We stay here in spite of it.
We’re all angry, but we want solutions to the problems that make us angry. Railing against welfare queens and proposing stricter ethical rules are facile non-solutions. If suddenly Dictator Paladino changed the rules tomorrow to prevent Sheldon Silver from profiting from his law practice, that would not reform state government or help Buffalo in any remote way. If King Paladino changed the welfare eligibility rules tomorrow, the state’s population would still drop or stay the same.
We’re all angry at Albany. But like every other politician who has promise, Paladino’s platform fails to deliver. Byron Brown squanders a huge mandate and enviable likability. Chris Collins wastes his power and prestige on picayune micromanagement. Likewise, Paladino will take a unique opportunity to go to Albany and make big change, and instead promises to make little ones that will please a particular upstate, suburban constituency.
Not even lip-service was paid to good government…
We have plenty of people standing up and fighting for this region. Some you’ll agree with, some you won’t. But why do we honor a belligerent loudmouth with lots of money and a thin record, while ignoring the real heroes in this community?
Some are working with underprivileged kids, getting them back on the education track. Where’s Carl? Some of them are building and rebuilding homes throughout the city, rebuilding a broken community house by house. Where’s Carl?
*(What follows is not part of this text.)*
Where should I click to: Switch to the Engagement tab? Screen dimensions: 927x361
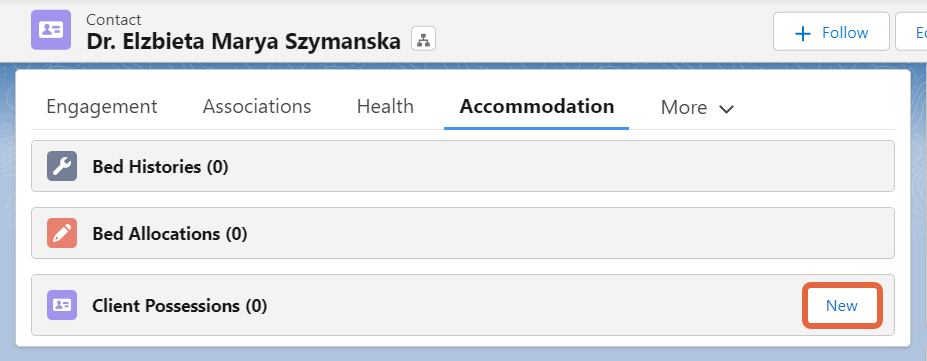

Some of them are braving the real risk of personal harm to get kids off drugs and out of gangs. Where’s Carl? Some are venture capitalists and investors in small businesses, taking a financial risk on new ideas and inventions. Where’s Carl? Some are promoting the beauty and sights and people of this area, trying to get new businesses, residents, and visitors. Where’s Carl? Some people are working to ensure that kids are clothed, fed, housed, taught a trade, and re-educated. Where’s Carl? Some are helping to introduce new immigrants and refugees to their new home in the United States, setting them up with homes, language courses, jobs. Where’s Carl?
Every day, scores everyday heroes do hard work – often without remuneration or praise – to help make this region a better place, to help lift people up from disadvantage. Few of them spend tens of thousands of dollars to call their political opponents assholes.
We do need people who are committed to the community, who are willing to stand up and fight for it. We don’t need obnoxious, belligerent rich bullies calling everyone and their mother a motherf*cker when they dare to not be his sycophants.
(Updated to redact the attorney’s name in the hopes it never comes up in a Google search and harms his ability to earn a living).